Repeat for a few other frames in the range 0…10. Can you find a threshold value that works across all frames in this range?
Our final task is to track the random movement of a single particle over time. We already have the tools to isolate a particle and determine its coordinates. All that’s left is to store those coordinates for a series of points in time.
To do this, we’ll first create arrays to store the coordinates. Then we’ll repeat our segmentation process for a sequence of frames, storing the coordinates as we go.
Edit the code below to complete the task
num_frames = 20
# Create arrays for storing blob coordinates
x_pos_array = np.zeros(num_frames)
y_pos_array = np.zeros(num_frames)
for i in range(num_frames):
f = data[i, y_min:y_max, x_min:x_max]
# Add code to obtain the x and y coordinates of the largest particle in the current frame here
# ...
# Store the current coordinates in the corresponding position
x_pos_array[i] = x_pos
y_pos_array[i] = y_pos
If all goes well, you should have two arrays containing the x and y (or column and row) coordinates as the particle as it moves through time.
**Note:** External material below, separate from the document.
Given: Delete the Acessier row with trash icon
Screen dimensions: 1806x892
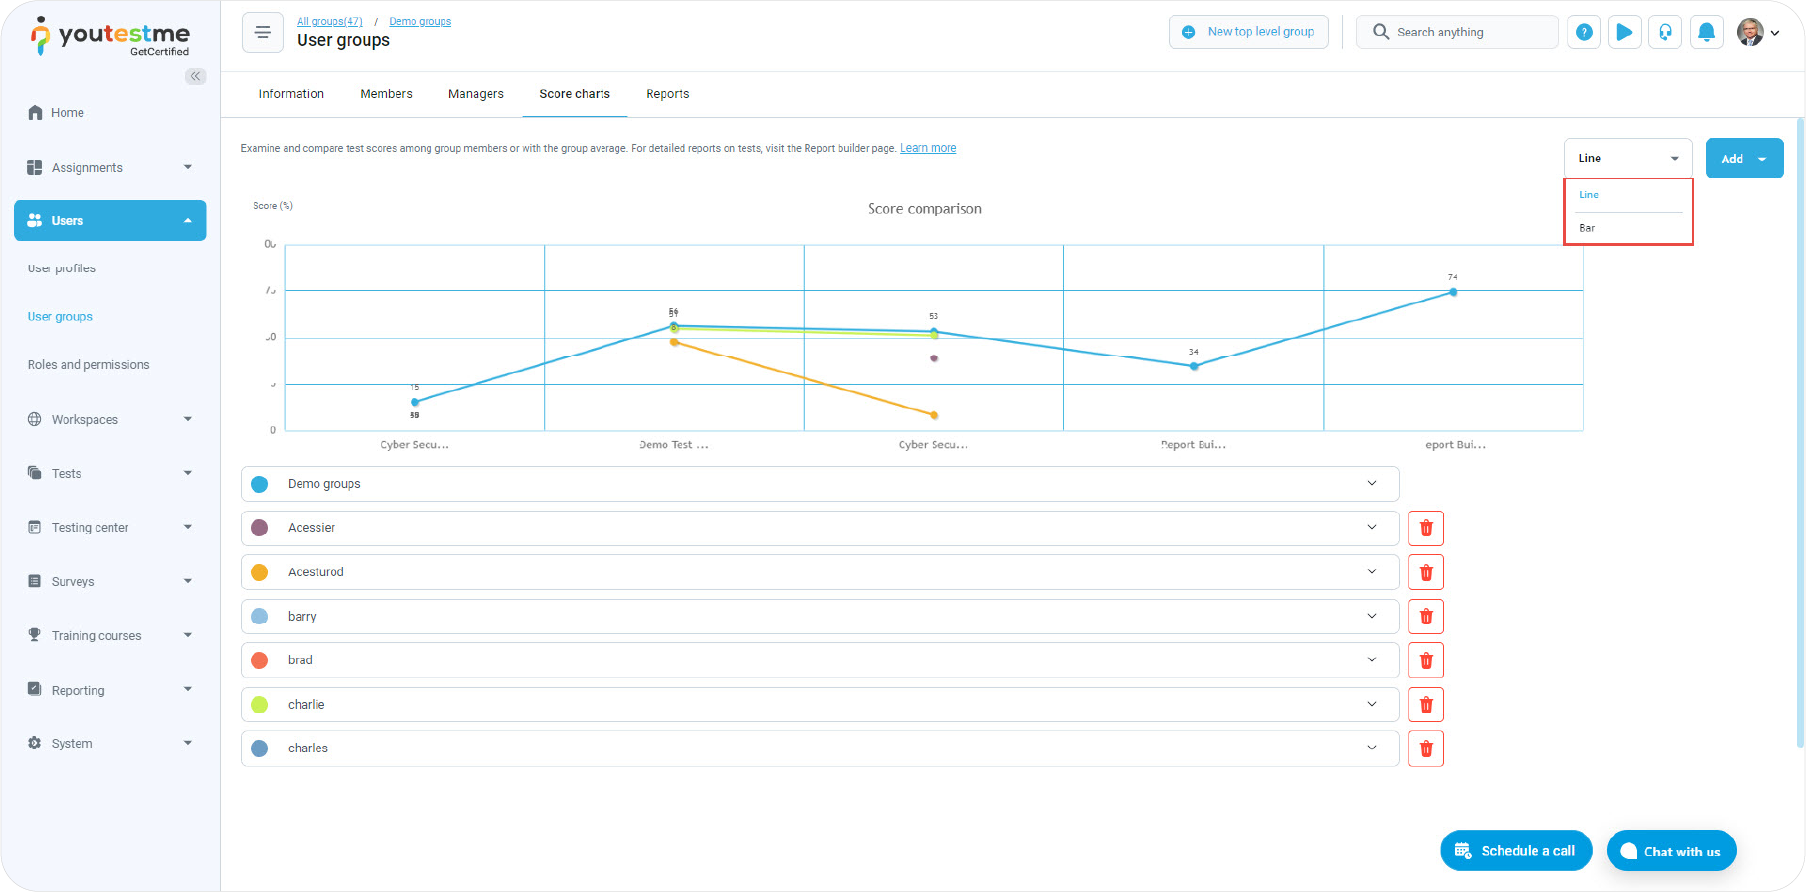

We can plot those coordinates as a single trajectory:
You can recreate the figure above using the following code:
plt.figure(figsize=(5,5))
ax = plt.gca()
plt.plot(x_pos_array, y_pos_array)
plt.xlim(0, x_max-x_min)
plt.ylim(0, y_max-y_min)
ax.invert_yaxis()
ax.set_aspect('equal')
Exercise¶
Choose another particle in the video and repeat the steps above to track its movement.